Sweet and Savory Moroccan Chicken-Paleo

Currants, almonds, and cumin are just a few of the elements inspired by Moroccan-flavored stew in this delicious and easy chicken recipe. A bit of honey and subtle spices are simmered with a tomato-based sauce to create juicy, tender chicken. The chicken braises for about 45 minutes in a Dutch oven, leaving plenty of time to prepare any side dishes or even clean up the kitchen before serving dinner. I, for one, love to have the kitchen already cleaned when I sit down to enjoy my meal.
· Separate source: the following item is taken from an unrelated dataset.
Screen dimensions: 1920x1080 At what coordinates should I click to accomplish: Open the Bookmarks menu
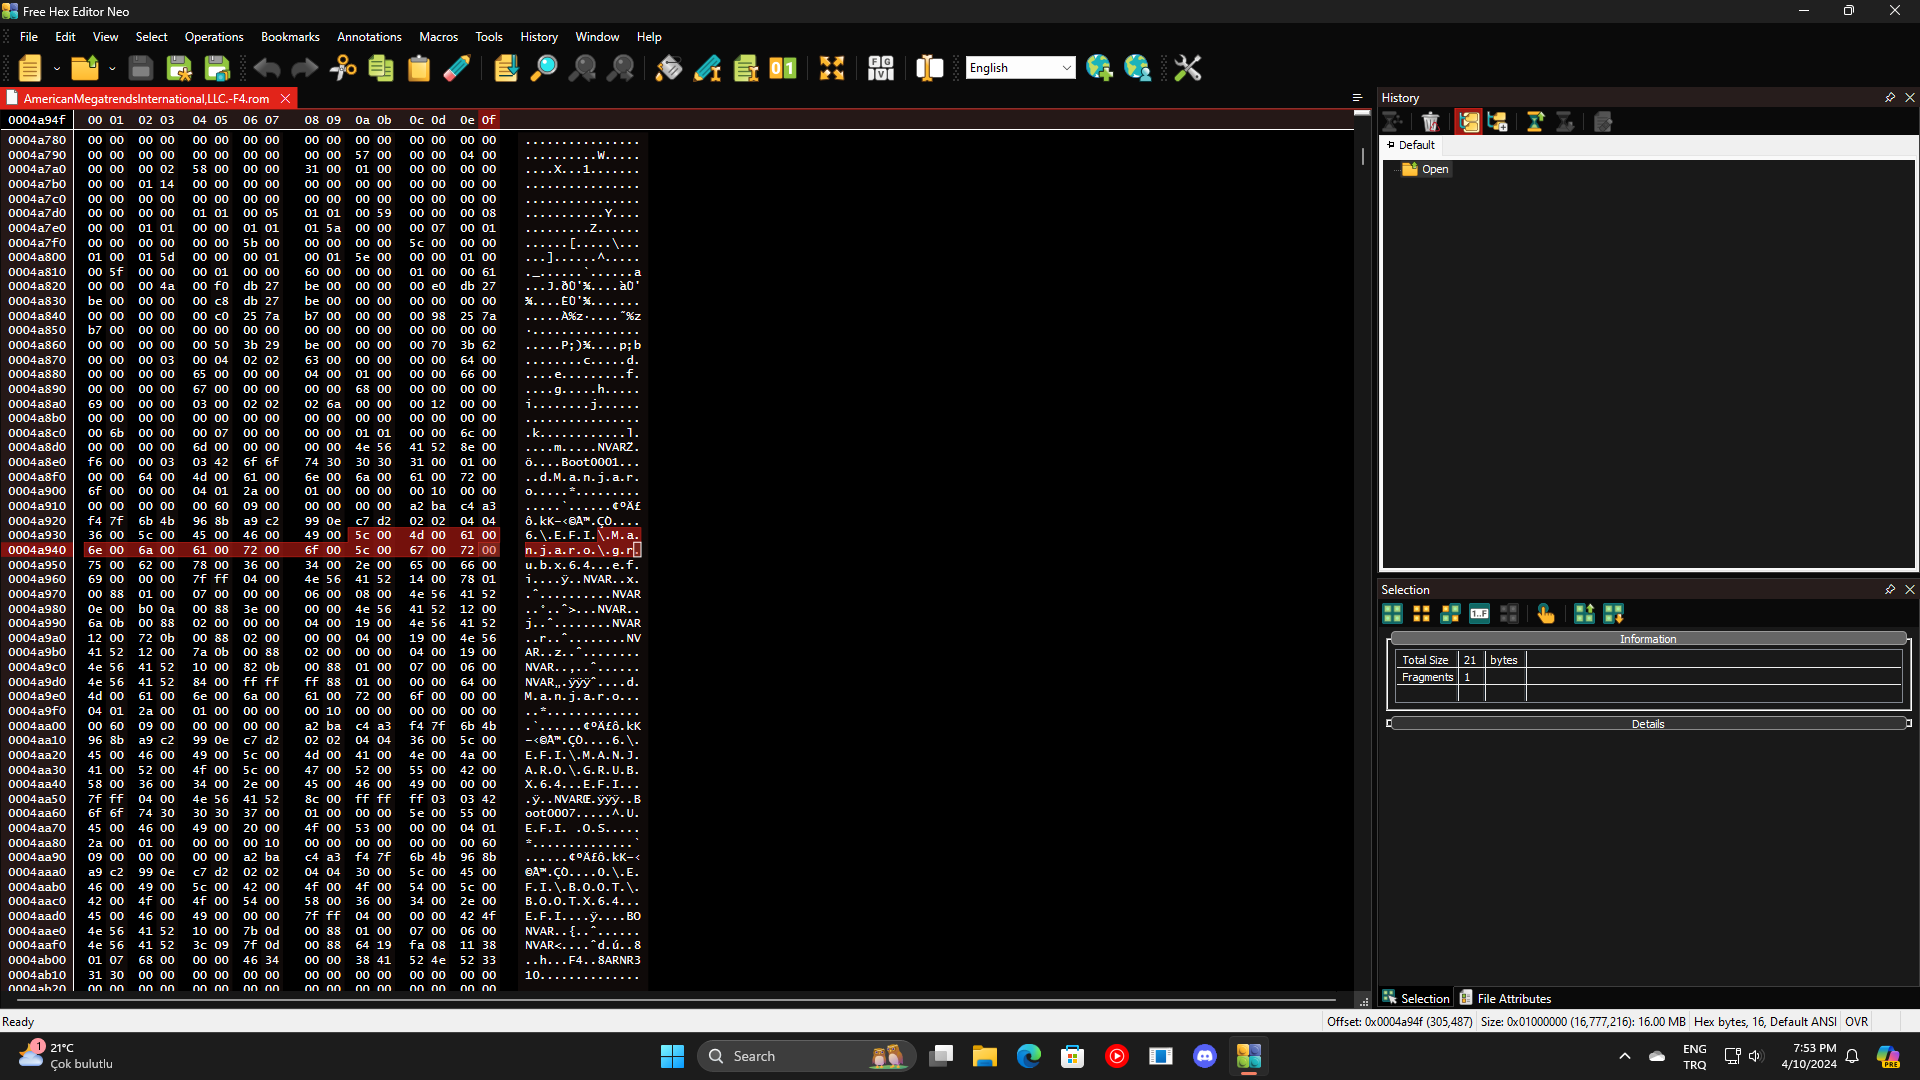click(290, 37)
You could serve this with a side of green vegetables, cauliflower rice, or perhaps roasted carrots.

  1. 2 lbs. boneless skinless chicken breasts
  2. 2 tbsp ghee
  3. 1 large yellow onion, diced
  4. 4 cloves garlic, chopped
  5. 1 tsp salt
  6. 1 28-oz. can crushed tomatoes
  7. 1/4 cup sliced almonds, plus more for garnish
  8. 1/4 cup dried currants
  9. 1 bay leaf
  10. 1 tsp cumin
  11. 1/2 tsp ground coriander
  12. 1/4 tsp cinnamon
  13. Pinch of red pepper flakes
  14. 1/4 cup honey
  15. 3 tbsp fresh parsley, chopped
  1. Melt the ghee in a Dutch oven or heavy-bottomed pot over medium-high heat. Work in batches and sear the chicken breasts to form a golden crust on the outside, 3-4 minutes per side. Set the chicken aside.
  2. Reduce the heat to medium. Add the onion, garlic, and salt to the pot and stir. Cook for 4-5 minutes, stirring often. Add the tomatoes, almonds, currants, bay leaf, cumin, coriander, cinnamon, and red pepper flakes. Slowly drizzle in the honey, stirring constantly. Bring to a simmer and cook for 10 minutes.
  3. Add the chicken back into the simmering sauce and reduce the heat to low. Stir to coat the chicken, then cover and cook for 45-50 minutes. Serve with additional sliced almonds for garnish, along with fresh parsley.